*Dataset:*
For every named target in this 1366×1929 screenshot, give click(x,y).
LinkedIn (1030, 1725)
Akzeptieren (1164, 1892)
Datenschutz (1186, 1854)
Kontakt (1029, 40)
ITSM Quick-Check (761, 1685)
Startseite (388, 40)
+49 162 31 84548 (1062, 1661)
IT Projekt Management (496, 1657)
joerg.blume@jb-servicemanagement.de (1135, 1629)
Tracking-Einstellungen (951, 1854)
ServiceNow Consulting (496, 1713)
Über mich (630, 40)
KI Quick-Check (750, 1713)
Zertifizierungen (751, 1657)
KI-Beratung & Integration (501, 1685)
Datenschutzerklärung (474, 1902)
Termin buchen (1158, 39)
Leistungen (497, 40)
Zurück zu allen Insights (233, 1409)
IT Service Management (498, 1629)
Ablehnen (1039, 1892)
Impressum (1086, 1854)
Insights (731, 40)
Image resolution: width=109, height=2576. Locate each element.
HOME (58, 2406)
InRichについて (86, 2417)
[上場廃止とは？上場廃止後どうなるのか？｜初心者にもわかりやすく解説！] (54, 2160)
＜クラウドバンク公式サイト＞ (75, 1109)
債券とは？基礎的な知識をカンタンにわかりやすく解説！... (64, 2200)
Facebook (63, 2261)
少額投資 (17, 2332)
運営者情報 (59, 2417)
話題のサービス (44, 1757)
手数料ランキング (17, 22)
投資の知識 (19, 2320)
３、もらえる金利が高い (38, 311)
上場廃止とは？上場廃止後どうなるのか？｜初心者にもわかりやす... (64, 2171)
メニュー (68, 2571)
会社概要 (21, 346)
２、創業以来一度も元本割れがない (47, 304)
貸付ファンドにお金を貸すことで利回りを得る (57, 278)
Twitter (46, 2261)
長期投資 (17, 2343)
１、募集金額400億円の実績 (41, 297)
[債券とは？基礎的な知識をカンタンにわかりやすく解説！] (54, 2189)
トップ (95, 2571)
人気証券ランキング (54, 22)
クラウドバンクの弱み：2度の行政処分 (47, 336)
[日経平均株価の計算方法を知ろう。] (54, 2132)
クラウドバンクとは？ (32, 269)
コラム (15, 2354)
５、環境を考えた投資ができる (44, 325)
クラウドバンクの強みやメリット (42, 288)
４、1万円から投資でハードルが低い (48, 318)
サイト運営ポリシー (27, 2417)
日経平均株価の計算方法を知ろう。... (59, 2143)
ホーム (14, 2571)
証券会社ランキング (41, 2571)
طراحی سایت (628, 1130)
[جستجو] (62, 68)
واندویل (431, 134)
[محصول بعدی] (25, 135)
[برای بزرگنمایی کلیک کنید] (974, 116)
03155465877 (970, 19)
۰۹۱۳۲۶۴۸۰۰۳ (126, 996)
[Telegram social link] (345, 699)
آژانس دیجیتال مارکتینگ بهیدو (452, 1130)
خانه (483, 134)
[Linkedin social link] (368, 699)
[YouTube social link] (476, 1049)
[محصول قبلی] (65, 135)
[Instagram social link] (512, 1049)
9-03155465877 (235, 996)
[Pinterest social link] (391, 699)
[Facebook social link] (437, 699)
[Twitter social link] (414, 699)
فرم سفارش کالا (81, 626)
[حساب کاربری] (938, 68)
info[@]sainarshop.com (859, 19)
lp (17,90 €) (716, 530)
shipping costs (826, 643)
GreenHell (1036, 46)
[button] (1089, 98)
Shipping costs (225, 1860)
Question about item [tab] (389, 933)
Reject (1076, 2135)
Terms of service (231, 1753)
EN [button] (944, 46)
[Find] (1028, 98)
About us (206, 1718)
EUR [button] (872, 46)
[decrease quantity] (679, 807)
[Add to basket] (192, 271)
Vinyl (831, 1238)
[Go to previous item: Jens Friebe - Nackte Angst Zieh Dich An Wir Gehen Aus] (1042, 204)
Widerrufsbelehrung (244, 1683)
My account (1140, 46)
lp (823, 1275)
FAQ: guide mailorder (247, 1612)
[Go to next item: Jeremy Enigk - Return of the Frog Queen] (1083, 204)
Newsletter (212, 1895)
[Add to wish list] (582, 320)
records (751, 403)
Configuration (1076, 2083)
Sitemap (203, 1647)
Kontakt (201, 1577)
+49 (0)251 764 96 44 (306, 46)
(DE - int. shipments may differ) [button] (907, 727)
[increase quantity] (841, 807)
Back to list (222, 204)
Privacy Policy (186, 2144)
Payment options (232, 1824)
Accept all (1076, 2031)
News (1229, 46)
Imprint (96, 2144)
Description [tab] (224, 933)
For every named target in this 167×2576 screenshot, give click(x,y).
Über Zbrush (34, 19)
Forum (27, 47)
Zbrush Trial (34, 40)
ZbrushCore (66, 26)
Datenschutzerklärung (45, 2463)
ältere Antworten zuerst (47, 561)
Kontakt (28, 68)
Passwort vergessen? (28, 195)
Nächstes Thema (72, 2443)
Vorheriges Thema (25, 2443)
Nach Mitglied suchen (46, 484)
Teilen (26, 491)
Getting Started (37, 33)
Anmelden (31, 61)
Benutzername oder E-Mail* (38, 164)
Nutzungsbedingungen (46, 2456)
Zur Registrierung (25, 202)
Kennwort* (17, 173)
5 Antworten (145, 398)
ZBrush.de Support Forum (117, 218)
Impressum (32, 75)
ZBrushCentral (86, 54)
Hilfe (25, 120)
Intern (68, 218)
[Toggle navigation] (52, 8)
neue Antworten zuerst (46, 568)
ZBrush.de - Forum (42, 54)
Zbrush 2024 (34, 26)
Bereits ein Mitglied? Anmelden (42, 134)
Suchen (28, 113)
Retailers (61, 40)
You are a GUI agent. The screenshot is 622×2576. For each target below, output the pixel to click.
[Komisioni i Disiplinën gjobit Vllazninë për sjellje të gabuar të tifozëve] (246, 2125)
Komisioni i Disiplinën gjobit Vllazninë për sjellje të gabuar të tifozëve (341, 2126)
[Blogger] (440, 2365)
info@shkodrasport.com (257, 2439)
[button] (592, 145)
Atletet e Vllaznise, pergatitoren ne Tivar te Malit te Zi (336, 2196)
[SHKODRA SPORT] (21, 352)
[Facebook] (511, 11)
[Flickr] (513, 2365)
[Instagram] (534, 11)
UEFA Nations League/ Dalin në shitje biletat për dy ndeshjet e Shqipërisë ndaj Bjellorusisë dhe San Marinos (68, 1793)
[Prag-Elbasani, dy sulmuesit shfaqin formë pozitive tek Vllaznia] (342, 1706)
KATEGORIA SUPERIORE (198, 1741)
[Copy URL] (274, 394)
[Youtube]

*Task directions:* Take every line from the data above that holds "債券とは" and copy it out.

*Answer to the problem:*
債券とは？基礎的な知識をカンタンにわかりやすく解説！... (64, 2200)
[債券とは？基礎的な知識をカンタンにわかりやすく解説！] (54, 2189)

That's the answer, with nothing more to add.